Firewall Wizards mailing list archives

Re: Ok, so now we have a firewall, we're safe, right?


From: "Paul D. Robertson" <paul () compuwar net>
Date: Tue, 31 May 2005 18:11:31 -0400 (EDT)

On Mon, 30 May 2005, Vinicius Moreira Mello wrote:

This is something I've been thinking for a while. There's an increasing
evidence that spyware are dropping trojans sometimes with rootkits to do
some advanced data harvesting.
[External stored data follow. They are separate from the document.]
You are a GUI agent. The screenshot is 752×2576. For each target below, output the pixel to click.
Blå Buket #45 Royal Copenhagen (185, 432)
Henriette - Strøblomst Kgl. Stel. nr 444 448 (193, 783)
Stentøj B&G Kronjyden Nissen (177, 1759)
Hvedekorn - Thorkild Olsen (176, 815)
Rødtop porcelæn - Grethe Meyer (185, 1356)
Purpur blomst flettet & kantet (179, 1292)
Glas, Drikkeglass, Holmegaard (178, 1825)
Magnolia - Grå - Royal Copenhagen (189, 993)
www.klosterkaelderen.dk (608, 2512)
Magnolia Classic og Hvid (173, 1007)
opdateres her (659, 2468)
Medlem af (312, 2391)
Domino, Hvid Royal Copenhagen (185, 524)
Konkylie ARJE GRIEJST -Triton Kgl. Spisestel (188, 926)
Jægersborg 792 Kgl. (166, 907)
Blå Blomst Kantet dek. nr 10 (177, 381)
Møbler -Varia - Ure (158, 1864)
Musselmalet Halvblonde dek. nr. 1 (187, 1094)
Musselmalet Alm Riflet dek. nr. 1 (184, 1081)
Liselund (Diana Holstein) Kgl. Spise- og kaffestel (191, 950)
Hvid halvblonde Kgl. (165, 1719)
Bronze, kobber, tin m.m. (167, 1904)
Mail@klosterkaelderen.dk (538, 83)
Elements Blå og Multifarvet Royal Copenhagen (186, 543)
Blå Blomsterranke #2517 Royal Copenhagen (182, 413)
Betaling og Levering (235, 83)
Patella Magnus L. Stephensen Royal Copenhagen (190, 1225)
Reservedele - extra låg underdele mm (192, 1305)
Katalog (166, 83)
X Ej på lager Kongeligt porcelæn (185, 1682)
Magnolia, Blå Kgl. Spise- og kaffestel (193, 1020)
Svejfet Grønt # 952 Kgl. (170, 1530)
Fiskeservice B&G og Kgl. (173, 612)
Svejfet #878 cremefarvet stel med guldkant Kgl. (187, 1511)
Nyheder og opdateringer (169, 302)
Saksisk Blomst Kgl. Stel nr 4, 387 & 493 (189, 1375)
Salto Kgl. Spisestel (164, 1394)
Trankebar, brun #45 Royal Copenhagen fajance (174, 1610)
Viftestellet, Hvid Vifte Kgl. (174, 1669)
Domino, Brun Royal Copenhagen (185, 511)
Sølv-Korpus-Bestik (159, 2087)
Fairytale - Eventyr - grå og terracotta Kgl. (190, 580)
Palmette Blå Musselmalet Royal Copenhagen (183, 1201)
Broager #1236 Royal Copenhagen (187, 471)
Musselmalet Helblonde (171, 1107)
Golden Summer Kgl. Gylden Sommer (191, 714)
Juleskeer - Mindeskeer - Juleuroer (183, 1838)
Even if you have a highly restrictive
security policy that permits only outbound http traffic through a proxy
it's still very difficult to prevent data leacking (for example via HTTP
POSTS).

Ah, but in-band attacks are always difficult to prevent, which is why you
at least have to raise the bar to detecting them.

Even if you collect your firewall and IDS logs and build an early
warning system to track internal machines behavior, it's hard to note,
for example, one machine with an IRCbot connecting to an IRC server
through port 443/TCP or 8080/TCP what's common within SDBot or Mytob
worm variants.

It shouldn't be all that difficult though- the times are likely to be out
of kilter, the data to a single site are likely to be out of kilter, and
the session lengths should be huge.  The existence of the sites popping up
on a list should also have a different infection pattern than URLs passed
in e-mail...

It's easy to spot trends when bots do mass scans to ports. But how do
you track stealth trojans? The best approach I known and that many in
this list defend is the "old school model", everybody privately
addressed and proxied. This model has a great value but still today IMHO
is not sufficient to prevent data leaking or tunneling protocols over HTTP.

So, my question is: how can we in our best thoughts, reduce the impact
data leaking or backdoors through client vulnerabilites? (I know this
question is rather vague and goal/business/topology dependent, but I
would like to read your opinions).

Know your traffic, know the normal sites, normal rates, normal clients,
and look for what's different.  Do random spot checks.  See what the
actual client programs are, all the standard security stuff that's always
worked as well as these things can.

Paul
-----------------------------------------------------------------------------
Paul D. Robertson      "My statements in this message are personal opinions
paul () compuwar net       which may have no basis whatsoever in fact."